Ist das Service public? Volksmusik-Moderator Stefan Mross in der ARD-Sendung «Immer wieder sonntags». (Bild: pd)

Im Fernsehen läuft nur Schrott, und dennoch schauen alle hin – so kurz und salopp lässt sich die aktuelle Lage am TV-Bildschirm zusammenfassen. Kaum eine Runde unter Freunden, in der nicht über diese oder jene Fernsehsendung gelästert wird. Jeder Schweizer scheint zu wissen, was Service public ist (und vor allem: was nicht), das ist spätestens seit der Abstimmung über das neue Radio- und Fernsehgesetz im vergangenen Juni klar.

Gestanzte Talkshow-Sätze

Auch Berthold Seliger weiss, was Service public nicht ist. Jedenfalls sicher nicht «Immer wieder sonntags», eine Volksmusiksendung der ARD mit dem dauerlächelnden Moderator Stefan Mross. Sicher nicht die Übertragung eines «Traumpiraten»-Konzerts der Schlagersängerin Andrea Berg. Und sicher nicht die gestanzten Talkshow-Sätze eines Markus Lanz.

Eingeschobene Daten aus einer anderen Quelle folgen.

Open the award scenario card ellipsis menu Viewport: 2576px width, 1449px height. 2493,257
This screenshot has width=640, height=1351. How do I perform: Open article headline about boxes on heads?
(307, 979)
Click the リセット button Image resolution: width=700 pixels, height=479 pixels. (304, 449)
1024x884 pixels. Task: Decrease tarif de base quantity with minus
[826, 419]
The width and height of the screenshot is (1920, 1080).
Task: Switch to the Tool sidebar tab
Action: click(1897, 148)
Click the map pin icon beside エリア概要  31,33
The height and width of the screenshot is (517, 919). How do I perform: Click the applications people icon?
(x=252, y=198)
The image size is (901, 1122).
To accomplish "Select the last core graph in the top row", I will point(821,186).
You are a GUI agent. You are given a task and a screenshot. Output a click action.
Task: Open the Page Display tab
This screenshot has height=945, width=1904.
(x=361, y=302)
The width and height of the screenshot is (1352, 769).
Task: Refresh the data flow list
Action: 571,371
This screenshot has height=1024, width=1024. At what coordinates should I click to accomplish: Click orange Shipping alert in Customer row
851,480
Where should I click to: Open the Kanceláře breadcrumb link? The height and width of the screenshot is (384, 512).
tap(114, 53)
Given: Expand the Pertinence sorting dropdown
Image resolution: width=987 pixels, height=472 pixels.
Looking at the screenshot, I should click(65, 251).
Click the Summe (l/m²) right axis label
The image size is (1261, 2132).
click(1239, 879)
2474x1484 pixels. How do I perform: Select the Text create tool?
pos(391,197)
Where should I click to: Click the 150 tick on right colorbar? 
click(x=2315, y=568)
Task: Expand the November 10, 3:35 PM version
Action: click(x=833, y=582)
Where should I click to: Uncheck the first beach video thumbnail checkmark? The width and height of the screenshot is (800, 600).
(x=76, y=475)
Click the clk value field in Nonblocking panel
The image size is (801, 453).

All dies und mehr präsentiert der Berliner in kurzen Einspielungen am Dienstag in der «Erfreulichen Universität» im Palace. «Da müssen Sie jetzt durch», sagt Seliger und schiesst zwei Stunden lang scharf gegen den öffentlich-rechtlichen Rundfunk. Er zielt auf ARD und ZDF und möchte dieses «gebührenfinanzierte Staatsfernsehen» am liebsten abschaffen. Warum, das begründet er auch in seinem neuen Buch «I Have A Stream». Er schreibt darin zwar von Deutschland, das Schweizer Fernsehen ist aber mitgemeint: «Es gibt grosse Ähnlichkeiten.»

«Verblödungsmaschine»

Seliger geht es nicht um einzelne schlechte Beispiele. Das seichte TV-Programm ist für ihn vielmehr Symptom eines systemischen Problems. Die öffentlich-rechtlichen Sender missachten seiner Meinung nach ihren gesetzlich verankerten Auftrag von Bildung, Kultur und Information, sie orientieren sich zu stark an der Quote, sind von politischen Parteien unterwandert und lassen jegliche Transparenz vermissen. Seliger wählt markige Worte. ARD und ZDF seien eine «öffentlich-rechtliche Verblödungsmaschine», er vergleicht sie mit der Mafia («Es herrscht ein Omertà-haftes Schweigen») und gar mehrfach mit der Situation im Dritten Reich («Schon Goebbels erkannte das Propagandapotenzial eines <Volksfernsehens>»).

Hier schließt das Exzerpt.